• _Text to read_:
# Nest Box Measurement Help



## jdjd

I needed help estimating what size I need to build their nest box. Should I have a box then put a bowl in the box with the hay inside...what do yall think?


----------



## learning

Like anything else pigeon related everyone has their own ideas on nestbox size. The most important thing to remember is that each pair really needs room for two nests. This is because when the babies are roughly 10 days old or so the hen will lay another set of eggs so she will need a second nest.

Most of the "stock" nestboxes you see advertised by the supply companies are roughly 12" high by 24" wide by 18" deep. This size gives enough room for two nest bowls. I am partial to the Herrmes nest setup that has the two nests stacked on top of each other. This gives the pair room to mate without accidently stepping on fragile eggs or babies. Try the link below:

http://www.jedds.com/ProductDetail.asp?MainCategoryID=34&SubCategoryID=780&ProductID=3141

Mine will measure 20" high by 30" wide by 24"deep

Hope this helps.

Oh yea, don't forget to put some sort of front on whatever you use to prevent babies from inadvertantly falling out of the nest.

Dan


----------



## Skyeking

jdjd said:


> I needed help estimating what size I need to build their nest box. Should I have a box then put a bowl in the box with the hay inside...what do yall think?



Have you looked at this thread on nesting boxes in the same forum?

http://www.pigeons.biz/forums/showthread.php?t=18575

Nest boxes should have ample room for two nest bowls and then some.


----------



## jdjd

*Thanks both of you*

Yes, I have lookeed at the nest box thread but it didn't seem to help.


----------



## jdjd

Ok, so they mate in the nest box? Thats really not good.... I'll have to have 2 nest boxes for every pair then?


----------



## learning

I guess I am a little confused by what you are asking. If you have a fairly large nestbox (24" X 12" X 18" or so) they will just have the one nestbox with two nestbowls in that box. If you have smaller nestboxes that only will fit one nestbowl then yes, each pair will need two nestboxes. It is really much easier on the birds however, if they can have just one large nestbox with two nests because it makes it easier for them to trade nesting responsibilities, protect the babies and eggs, etc. 

Hope that clears things up some for you.

Dan


----------

(Data extracted from a collection)
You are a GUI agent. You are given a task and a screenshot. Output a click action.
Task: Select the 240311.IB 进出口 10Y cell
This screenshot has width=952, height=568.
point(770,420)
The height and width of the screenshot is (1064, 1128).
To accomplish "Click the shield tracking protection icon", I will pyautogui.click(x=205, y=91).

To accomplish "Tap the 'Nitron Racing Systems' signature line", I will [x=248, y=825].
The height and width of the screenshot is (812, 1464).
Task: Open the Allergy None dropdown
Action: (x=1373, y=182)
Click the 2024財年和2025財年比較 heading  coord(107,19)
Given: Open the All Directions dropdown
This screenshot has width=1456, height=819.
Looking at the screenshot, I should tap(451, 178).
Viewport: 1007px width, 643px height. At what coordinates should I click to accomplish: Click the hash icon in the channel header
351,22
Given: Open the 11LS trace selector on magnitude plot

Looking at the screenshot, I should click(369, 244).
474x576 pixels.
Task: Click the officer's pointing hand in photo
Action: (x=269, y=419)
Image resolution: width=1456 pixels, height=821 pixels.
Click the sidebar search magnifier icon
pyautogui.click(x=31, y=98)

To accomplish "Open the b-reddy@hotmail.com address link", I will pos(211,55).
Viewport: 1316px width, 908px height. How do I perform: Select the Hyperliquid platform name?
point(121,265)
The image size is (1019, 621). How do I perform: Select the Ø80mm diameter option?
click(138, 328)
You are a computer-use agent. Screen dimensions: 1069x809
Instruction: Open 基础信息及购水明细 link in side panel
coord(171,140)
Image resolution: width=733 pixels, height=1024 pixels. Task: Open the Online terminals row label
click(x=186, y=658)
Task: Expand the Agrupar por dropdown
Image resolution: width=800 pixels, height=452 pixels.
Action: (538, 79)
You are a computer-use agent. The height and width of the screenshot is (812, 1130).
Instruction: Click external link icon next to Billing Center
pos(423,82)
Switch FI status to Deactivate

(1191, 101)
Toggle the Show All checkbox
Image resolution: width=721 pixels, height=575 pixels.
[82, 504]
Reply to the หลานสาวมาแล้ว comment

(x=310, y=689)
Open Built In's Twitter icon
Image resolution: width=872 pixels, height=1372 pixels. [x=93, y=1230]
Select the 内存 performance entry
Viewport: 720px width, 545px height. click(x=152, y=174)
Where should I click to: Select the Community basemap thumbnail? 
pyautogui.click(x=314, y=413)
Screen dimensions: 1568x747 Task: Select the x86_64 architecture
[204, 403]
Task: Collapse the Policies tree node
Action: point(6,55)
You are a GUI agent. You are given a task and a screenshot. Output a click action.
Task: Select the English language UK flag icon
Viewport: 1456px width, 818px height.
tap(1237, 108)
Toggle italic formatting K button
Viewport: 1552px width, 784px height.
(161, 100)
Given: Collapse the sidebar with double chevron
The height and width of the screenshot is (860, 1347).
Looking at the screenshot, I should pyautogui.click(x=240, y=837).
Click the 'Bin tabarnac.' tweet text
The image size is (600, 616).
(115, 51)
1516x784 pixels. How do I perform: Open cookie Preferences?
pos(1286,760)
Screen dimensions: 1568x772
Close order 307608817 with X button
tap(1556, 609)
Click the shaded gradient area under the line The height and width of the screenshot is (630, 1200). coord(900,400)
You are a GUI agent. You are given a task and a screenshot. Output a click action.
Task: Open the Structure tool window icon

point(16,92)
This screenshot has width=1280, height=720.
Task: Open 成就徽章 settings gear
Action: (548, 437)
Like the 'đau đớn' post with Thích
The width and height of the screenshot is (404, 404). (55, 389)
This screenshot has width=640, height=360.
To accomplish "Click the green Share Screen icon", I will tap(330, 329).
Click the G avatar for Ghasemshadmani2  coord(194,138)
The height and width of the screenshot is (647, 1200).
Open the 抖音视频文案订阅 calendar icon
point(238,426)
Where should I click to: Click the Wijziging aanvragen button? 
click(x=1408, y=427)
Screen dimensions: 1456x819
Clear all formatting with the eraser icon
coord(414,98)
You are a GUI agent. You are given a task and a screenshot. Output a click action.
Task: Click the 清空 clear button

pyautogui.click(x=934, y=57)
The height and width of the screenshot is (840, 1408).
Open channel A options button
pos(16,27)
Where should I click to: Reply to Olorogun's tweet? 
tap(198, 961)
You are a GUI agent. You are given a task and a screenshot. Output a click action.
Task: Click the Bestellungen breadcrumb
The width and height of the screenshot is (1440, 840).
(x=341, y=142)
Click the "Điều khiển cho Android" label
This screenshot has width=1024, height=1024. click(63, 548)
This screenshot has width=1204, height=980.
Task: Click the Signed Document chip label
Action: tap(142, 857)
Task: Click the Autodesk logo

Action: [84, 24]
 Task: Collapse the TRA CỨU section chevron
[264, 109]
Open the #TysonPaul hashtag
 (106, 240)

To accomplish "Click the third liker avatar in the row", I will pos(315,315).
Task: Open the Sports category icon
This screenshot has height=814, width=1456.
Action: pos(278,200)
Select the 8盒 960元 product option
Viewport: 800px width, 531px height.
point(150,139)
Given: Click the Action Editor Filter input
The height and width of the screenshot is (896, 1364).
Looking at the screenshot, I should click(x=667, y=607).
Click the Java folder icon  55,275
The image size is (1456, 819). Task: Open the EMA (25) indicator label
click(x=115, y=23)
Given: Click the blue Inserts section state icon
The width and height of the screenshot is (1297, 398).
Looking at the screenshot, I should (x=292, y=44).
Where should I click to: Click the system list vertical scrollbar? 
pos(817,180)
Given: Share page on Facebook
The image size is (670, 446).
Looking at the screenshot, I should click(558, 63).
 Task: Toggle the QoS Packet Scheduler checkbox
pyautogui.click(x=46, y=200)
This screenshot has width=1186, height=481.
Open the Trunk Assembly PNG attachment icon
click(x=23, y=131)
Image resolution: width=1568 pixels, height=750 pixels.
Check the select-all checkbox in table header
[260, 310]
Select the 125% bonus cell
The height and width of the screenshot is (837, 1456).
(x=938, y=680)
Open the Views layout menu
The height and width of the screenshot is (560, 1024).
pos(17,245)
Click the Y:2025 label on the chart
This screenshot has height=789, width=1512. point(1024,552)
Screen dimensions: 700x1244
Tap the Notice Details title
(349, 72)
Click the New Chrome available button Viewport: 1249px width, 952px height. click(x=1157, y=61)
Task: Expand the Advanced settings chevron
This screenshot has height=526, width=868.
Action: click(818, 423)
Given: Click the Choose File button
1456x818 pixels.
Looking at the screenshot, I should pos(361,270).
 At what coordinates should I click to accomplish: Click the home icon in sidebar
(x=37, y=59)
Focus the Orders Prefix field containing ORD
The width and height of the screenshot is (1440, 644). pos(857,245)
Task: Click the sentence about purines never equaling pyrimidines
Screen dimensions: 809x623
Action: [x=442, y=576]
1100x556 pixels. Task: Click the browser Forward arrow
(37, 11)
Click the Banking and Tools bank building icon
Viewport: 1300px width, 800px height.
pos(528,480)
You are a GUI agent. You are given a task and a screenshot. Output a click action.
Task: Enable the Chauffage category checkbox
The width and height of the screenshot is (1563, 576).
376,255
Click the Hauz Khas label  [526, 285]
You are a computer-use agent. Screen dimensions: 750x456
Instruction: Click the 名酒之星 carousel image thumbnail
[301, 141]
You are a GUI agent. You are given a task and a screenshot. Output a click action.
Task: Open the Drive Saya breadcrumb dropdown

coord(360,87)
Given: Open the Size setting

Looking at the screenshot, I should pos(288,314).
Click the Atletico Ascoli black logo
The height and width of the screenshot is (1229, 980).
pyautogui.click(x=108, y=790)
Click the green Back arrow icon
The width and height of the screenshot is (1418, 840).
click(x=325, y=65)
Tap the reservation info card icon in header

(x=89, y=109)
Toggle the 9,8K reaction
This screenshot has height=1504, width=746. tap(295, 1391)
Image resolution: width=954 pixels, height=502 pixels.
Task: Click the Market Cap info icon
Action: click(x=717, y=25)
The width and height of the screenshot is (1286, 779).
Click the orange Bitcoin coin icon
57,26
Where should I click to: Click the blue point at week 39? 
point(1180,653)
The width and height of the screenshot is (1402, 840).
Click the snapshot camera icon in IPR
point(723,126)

• _Set problem_:
Reproduce the passage of the pigeon nest box discussion from "Like anything else" to "Hope this helps.", word for word.

• _Final answer_:
Like anything else pigeon related everyone has their own ideas on nestbox size. The most important thing to remember is that each pair really needs room for two nests. This is because when the babies are roughly 10 days old or so the hen will lay another set of eggs so she will need a second nest.

Most of the "stock" nestboxes you see advertised by the supply companies are roughly 12" high by 24" wide by 18" deep. This size gives enough room for two nest bowls. I am partial to the Herrmes nest setup that has the two nests stacked on top of each other. This gives the pair room to mate without accidently stepping on fragile eggs or babies. Try the link below:

http://www.jedds.com/ProductDetail.asp?MainCategoryID=34&SubCategoryID=780&ProductID=3141

Mine will measure 20" high by 30" wide by 24"deep

Hope this helps.